On the corporate side, we are not seeing much traction. We were initially expecting that 5-6 per cent of our book is likely to seek restructuring. In the last quarter, when we announced the results, our expectation was around 2-3 per cent. It can be lower also. As of now, only 12 corporates approached us for restructuring for an amount of roughly Rs 3,600 crore. Our loan book is around Rs 6.5 lakh crore and out of this, large corporate book may be around Rs 3 lakh crore. Restructuring requests are quite low. In retail, we are not seeing much traction but in MSMEs, we have seen some requests.
For a portfolio of Rs 1,30,000 crore, restructuring of Rs 500 crore is already done. It’s not a big number, but in MSMEs, there is some restructuring happening and our expectation is a maximum of Rs 5,000 crore.
Are you expecting a surge in NPAs in the December and March quarters following the withdrawal of moratorium?
It’s much different than what we anticipated. We expected a huge restructuring and that’s not crystallising. Even the performance of the book is comparatively better. For the September and October collection, we did not see much stress building up. This may be because of the steps that we had taken. The six-month moratorium has given a lot of cushion for retail borrowers.
We have decent collections and there’s some stress in MSMEs. Units may go out of business for various reasons. I think the guarantee scheme, especially the government guarantee, would have helped. We don’t see any stress in agriculture except for the normal stress. On the corporate side, except for two or three sectors which are majorly impacted, we see almost 90 per cent efficiency levels being reached now. If the court decision happens, December NPA numbers may also include September numbers. We have sufficiently factored in the required provision.
Do you think the banking sector profits will be hit in fiscal year 2020-21 due to the Covid-related issues?
We are very positive about the way things are turning around. Looking at the way collections are improving and corporates are behaving, we do not see a problem. It is too early to give a final conclusion on whether the Covid effect is over and it can still play out.
There’re complaints that the majority of genuine MSMEs are not benefiting from the recast schemes launched for them. What’s your view?
While the MSME sector is a very large segment, many of them are not in the formal structure. There are issues but it is our endeavour to reach out to everyone. In our MSME book, we reached out to every customer who is eligible. We have ensured that all eligible customers are given relief under ECLGS and other schemes.
What’s the IBA stand on setting up a bad bank? IBA had submitted a blueprint on the creation of a bad bank to the government.
Somehow we didn’t get much traction on this suggestion. This is an important concept which can be implemented and it will help in big resolutions because these are large NPAs. We can develop a specialised agency which can look at resolutions and NPAs. This is a good idea and hopefully, we would like to take it up again and see that there is a consensus to push this idea. On the bad bank concept, somehow people have that feeling that banks will park all their bad assets and nothing will happen there. We need to convince all stakeholders about the purpose …, the action plan and the strategy behind the ARC.
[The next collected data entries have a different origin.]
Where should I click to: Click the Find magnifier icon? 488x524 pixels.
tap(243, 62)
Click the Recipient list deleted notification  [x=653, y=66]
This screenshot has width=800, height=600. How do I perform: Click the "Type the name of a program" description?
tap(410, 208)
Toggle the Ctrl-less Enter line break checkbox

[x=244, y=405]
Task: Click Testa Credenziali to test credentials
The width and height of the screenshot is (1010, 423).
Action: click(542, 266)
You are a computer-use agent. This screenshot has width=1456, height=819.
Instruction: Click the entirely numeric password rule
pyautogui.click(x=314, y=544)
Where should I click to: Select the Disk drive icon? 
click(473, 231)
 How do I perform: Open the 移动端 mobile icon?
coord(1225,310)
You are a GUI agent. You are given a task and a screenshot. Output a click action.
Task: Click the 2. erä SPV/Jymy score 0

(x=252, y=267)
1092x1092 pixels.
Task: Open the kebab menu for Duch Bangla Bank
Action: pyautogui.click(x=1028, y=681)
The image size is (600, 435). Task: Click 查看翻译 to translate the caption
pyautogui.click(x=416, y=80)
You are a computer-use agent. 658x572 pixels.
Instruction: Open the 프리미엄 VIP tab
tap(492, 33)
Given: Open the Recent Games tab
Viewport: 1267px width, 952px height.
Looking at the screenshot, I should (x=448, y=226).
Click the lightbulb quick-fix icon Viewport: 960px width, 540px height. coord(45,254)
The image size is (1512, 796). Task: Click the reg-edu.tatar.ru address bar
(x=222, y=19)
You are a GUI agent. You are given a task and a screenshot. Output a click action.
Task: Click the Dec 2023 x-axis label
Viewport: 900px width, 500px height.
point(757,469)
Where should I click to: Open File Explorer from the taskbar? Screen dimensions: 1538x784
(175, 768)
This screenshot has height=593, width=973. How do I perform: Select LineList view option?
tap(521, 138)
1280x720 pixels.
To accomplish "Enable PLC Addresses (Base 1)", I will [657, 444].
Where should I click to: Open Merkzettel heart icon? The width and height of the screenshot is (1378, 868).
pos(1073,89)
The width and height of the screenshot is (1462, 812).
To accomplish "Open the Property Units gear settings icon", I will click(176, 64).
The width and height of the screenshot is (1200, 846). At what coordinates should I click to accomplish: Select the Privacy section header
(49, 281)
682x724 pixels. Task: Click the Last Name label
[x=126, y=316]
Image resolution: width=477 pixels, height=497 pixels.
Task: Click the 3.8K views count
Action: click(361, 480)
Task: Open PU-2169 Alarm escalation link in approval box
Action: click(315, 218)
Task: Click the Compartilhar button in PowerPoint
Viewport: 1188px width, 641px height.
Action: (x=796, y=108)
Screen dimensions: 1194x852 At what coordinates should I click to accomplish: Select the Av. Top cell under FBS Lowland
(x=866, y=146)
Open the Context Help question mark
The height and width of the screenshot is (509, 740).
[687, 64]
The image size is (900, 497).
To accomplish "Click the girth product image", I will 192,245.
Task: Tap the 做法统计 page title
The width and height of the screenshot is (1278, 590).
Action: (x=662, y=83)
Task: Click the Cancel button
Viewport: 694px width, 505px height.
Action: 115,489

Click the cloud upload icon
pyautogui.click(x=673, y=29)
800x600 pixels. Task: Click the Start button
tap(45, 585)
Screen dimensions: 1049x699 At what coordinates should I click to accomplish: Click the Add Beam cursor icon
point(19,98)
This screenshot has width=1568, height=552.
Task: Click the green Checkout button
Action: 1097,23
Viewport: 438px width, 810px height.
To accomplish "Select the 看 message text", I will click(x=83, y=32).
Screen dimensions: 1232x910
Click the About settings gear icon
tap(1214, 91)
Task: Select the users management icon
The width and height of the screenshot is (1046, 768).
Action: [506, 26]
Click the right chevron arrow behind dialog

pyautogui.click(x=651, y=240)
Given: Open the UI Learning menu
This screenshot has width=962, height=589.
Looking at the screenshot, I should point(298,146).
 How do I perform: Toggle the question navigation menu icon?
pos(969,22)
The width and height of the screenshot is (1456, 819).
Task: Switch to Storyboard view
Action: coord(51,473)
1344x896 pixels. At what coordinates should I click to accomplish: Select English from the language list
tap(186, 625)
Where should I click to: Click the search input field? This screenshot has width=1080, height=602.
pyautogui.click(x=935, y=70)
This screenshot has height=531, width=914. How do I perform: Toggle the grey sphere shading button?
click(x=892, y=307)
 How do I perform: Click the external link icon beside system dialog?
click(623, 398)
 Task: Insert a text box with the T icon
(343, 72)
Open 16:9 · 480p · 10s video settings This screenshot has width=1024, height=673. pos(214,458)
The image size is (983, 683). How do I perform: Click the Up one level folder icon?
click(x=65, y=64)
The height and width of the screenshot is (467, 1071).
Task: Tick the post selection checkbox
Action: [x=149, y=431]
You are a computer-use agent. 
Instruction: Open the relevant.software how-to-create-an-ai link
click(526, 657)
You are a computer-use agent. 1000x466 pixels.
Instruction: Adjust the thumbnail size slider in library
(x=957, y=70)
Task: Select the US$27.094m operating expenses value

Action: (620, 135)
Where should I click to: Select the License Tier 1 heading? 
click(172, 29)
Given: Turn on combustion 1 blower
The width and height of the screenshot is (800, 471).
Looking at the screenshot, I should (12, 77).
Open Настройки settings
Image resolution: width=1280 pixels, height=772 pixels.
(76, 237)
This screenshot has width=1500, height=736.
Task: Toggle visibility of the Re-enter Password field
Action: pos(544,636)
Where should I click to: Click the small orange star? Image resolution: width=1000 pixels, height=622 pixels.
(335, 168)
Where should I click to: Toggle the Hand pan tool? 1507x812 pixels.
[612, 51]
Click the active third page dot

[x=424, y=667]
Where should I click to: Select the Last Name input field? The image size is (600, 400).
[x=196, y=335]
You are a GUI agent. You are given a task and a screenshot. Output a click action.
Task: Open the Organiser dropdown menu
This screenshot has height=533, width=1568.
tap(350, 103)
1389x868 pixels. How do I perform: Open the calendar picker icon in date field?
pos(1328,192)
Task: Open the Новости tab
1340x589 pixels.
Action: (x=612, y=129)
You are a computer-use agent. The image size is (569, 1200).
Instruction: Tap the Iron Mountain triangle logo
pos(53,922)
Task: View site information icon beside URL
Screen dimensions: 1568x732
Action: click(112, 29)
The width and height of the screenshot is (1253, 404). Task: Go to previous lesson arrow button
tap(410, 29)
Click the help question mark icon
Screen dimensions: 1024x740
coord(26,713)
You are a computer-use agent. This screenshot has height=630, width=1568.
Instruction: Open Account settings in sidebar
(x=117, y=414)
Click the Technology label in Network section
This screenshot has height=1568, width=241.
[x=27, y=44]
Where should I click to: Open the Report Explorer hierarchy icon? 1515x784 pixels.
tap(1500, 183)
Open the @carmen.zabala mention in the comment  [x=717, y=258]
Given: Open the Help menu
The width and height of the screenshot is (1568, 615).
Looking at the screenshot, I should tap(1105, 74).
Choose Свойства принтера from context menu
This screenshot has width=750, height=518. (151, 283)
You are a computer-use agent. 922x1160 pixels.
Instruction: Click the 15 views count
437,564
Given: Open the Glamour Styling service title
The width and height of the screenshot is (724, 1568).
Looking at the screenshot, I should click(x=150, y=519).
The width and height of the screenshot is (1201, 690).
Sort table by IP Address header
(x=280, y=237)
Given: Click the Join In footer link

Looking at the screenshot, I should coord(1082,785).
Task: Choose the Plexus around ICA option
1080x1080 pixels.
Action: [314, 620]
Bank frauds have increased of late, according to the RBI Annual Report. Do you think banks are lax in their risk and system management?
The frauds reported this year are old ones. While these frauds happened five or six years back, they were reported only recently. During the last two years, we had gone for forensic audit and investigation into these accounts. We found fund diversions and other issues. You have to differentiate between when the fraud happened and when it was recognised. In the last four or five years, the governance and system structures have evolved. We have done a root cause analysis and built systems so that lapses will not recur. We have taken all the precautions.